▶ [DIRECTIONS FOR THIS TASK]: Search the data for "image" and copy every matching line.

....

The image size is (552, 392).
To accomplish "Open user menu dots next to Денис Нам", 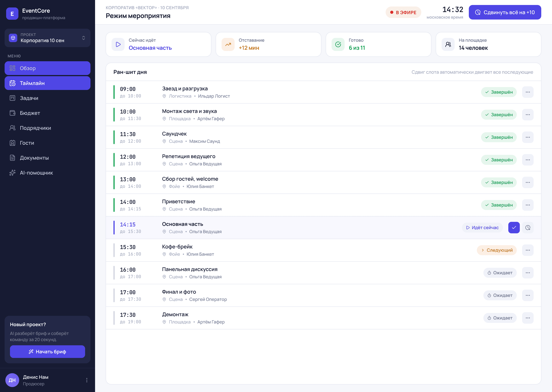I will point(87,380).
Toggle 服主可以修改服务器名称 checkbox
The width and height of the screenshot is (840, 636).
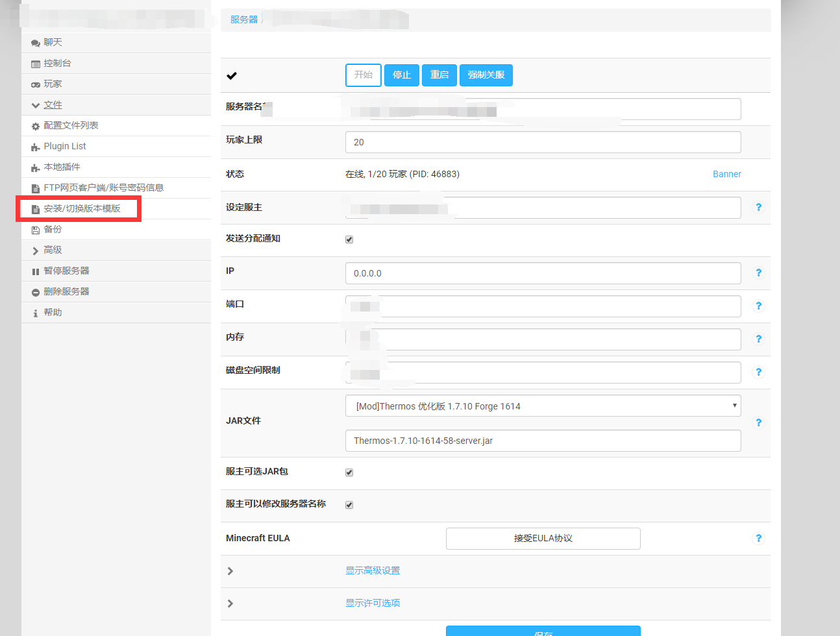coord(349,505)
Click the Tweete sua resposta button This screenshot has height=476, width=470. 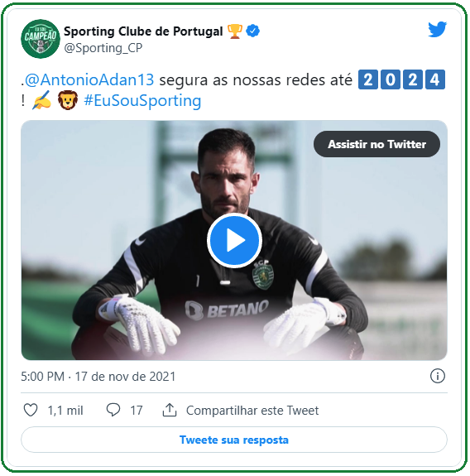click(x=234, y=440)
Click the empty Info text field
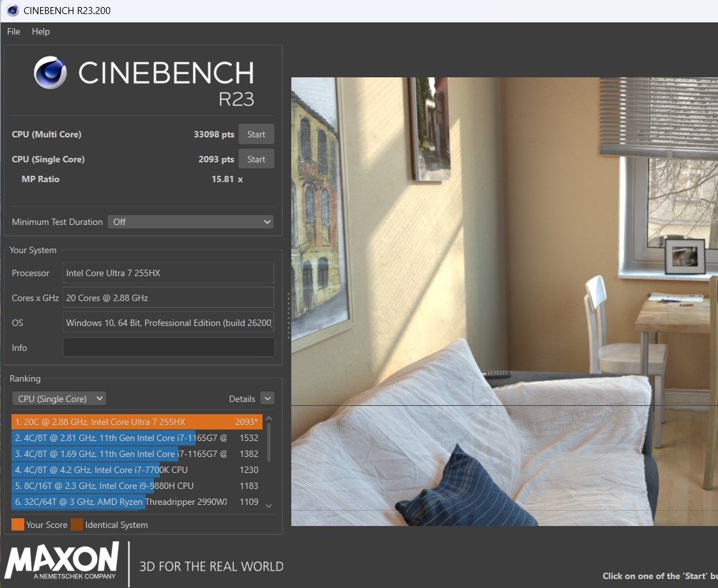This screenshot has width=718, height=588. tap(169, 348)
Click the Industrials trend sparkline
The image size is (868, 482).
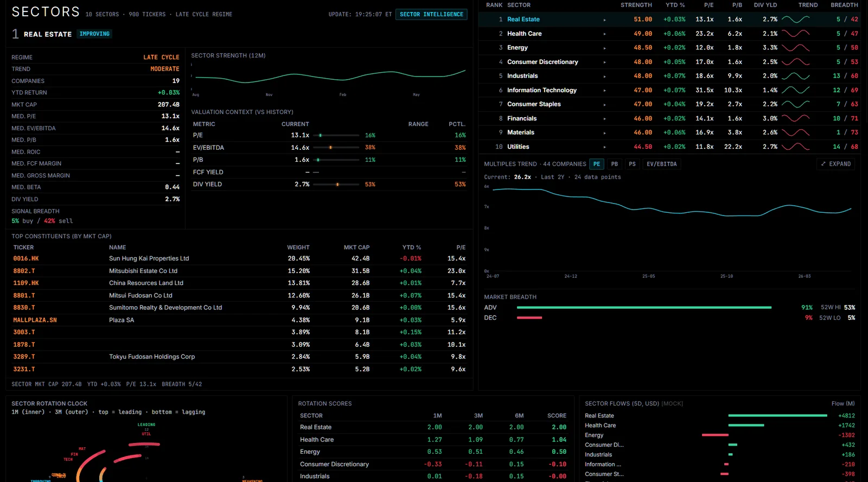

....

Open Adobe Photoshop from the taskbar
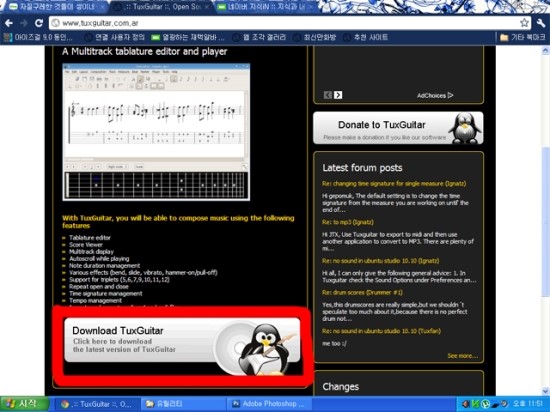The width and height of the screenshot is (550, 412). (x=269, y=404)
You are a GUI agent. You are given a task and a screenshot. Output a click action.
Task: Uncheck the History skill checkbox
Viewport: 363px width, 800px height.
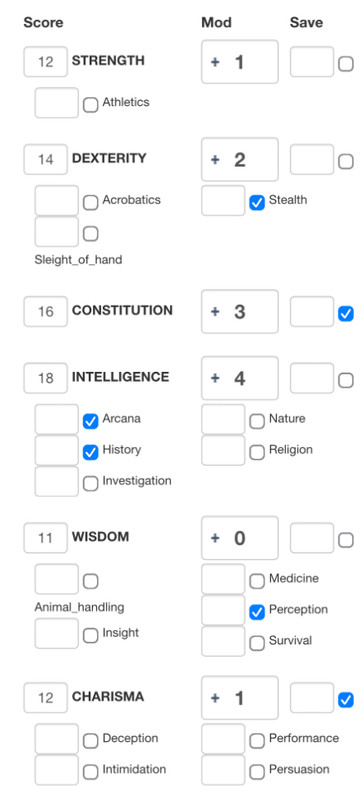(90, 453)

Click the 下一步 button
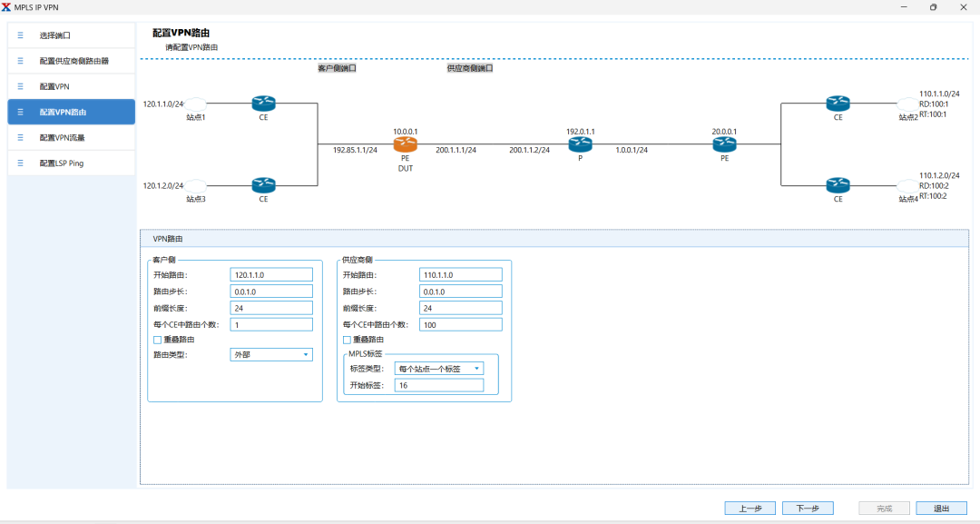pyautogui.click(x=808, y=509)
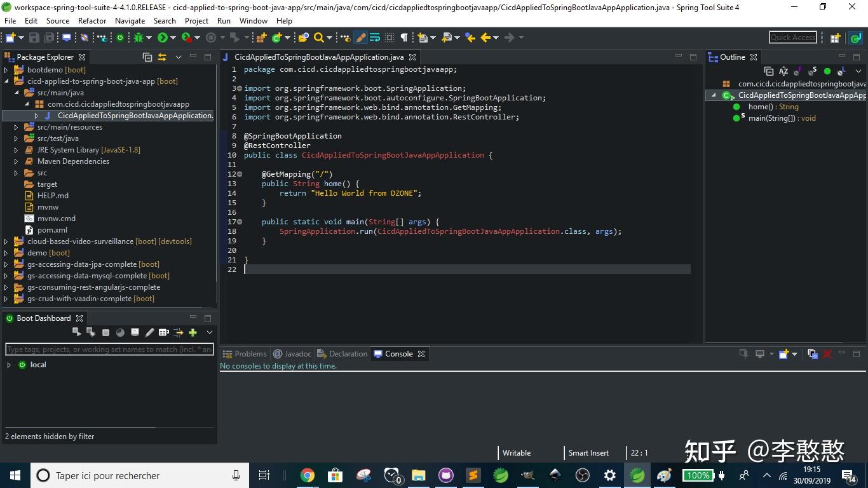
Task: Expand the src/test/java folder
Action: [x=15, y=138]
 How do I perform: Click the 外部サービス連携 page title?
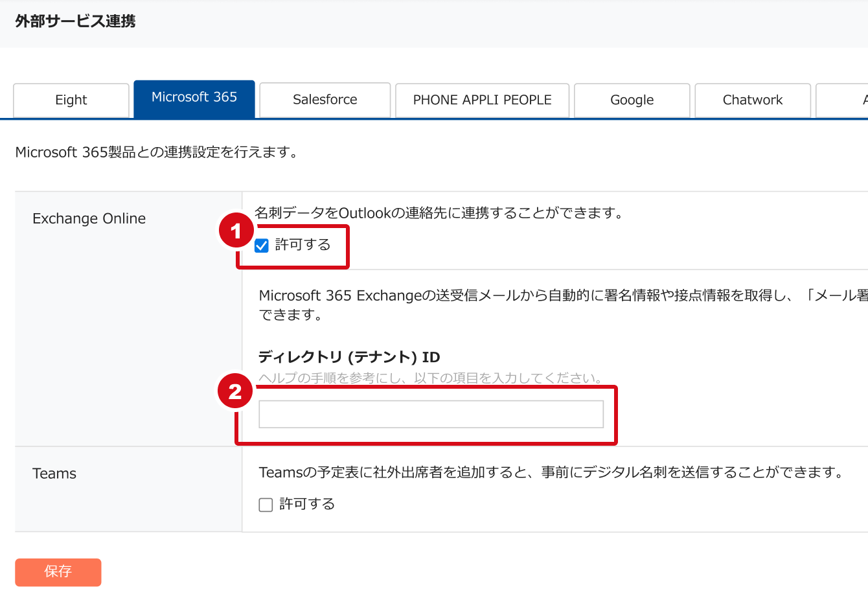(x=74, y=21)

....

▶ [RESPONSE TO THE EXERCISE]:
The image size is (552, 392).
The image size is (868, 482).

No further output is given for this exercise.